相国寺法堂の西に位置し、伏見宮家の菩提寺でもある塔頭 大光明寺。
1339年、後伏見天皇の皇后だった広義門院が桃山に開いた寺を後に徳川家康が再興したもの。
本堂前の枯れ山水・心字の庭は大海に点在する小島の趣きで龍安寺や大徳寺龍源院などの名庭にも劣らない深みを感じさせます。本尊の普賢菩薩は京都十三仏の第4番に位する風格のある仏様。
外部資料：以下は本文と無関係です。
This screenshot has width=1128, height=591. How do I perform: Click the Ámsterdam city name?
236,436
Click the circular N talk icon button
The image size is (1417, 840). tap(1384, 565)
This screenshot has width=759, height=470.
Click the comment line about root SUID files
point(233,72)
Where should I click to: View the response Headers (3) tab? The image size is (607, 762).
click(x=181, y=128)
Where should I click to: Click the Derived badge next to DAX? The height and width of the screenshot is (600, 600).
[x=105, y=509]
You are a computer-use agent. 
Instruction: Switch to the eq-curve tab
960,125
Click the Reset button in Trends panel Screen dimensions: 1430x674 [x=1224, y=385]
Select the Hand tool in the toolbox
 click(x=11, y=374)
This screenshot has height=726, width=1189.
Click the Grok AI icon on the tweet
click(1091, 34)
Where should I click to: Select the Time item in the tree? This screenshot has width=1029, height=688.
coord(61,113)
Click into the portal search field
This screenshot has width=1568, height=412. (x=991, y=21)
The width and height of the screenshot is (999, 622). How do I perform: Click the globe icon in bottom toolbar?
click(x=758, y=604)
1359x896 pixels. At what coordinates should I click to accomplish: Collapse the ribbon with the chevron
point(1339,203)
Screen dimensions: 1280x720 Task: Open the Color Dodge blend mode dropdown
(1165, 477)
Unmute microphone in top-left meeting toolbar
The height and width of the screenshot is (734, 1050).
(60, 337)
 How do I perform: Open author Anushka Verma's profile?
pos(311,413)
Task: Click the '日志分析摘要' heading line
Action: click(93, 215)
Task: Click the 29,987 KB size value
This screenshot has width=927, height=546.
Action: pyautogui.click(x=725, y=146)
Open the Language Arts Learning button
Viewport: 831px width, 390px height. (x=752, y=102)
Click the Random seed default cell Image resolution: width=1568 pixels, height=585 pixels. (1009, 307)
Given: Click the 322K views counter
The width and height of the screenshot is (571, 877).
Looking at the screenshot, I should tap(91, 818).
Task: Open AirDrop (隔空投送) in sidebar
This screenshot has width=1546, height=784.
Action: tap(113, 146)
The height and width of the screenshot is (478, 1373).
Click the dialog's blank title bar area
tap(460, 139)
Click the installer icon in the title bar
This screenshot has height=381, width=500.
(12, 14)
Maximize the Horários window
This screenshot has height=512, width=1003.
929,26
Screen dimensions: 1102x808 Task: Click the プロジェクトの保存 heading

小さな寺ならではの簡素な佇まいが心を癒してくれます。




京都五山第2位、名刹相国寺。
巨大な法堂(はっとう)が秋雨に濡れています。


法堂の傍らに建つ塔頭 大光明寺。
雨に洗われた緑鮮やかな「峨媚(がび)山の庭」が優しく迎えてくれます。



白壁で区切られた内部は一転して己を律する禅の世界。



龍安寺の石庭を思わせる枯れ山水の庭。

庭と交わす無言の会話。

やがて雨音も苔の緑も消えて感じるのは平穏な心。


庭を眺める本尊は福をもたらし命を延ばす普賢菩薩。
「合掌の普賢」として今も庶民の信仰を集めています。



仏様と石庭の小さな寺。
こころ洗われる大光明寺です。




撮影当日、大光明寺を訪れた観光客は2組5人だけ。
有名な名庭よりもゆっくりと庭を満喫できます。
又拝観業務をしていないので黙って参拝して帰るのが本来の形らしく勿論無料。住職は「こんな小さな寺ですから昔から無料です」と笑っていましたがこの寺のこころざしのようなものを感じてしまいました。
市内で観光客のいない見ごたえのある仏様と石庭。
大光明寺は私のお気に入りの寺のリストに加わりました。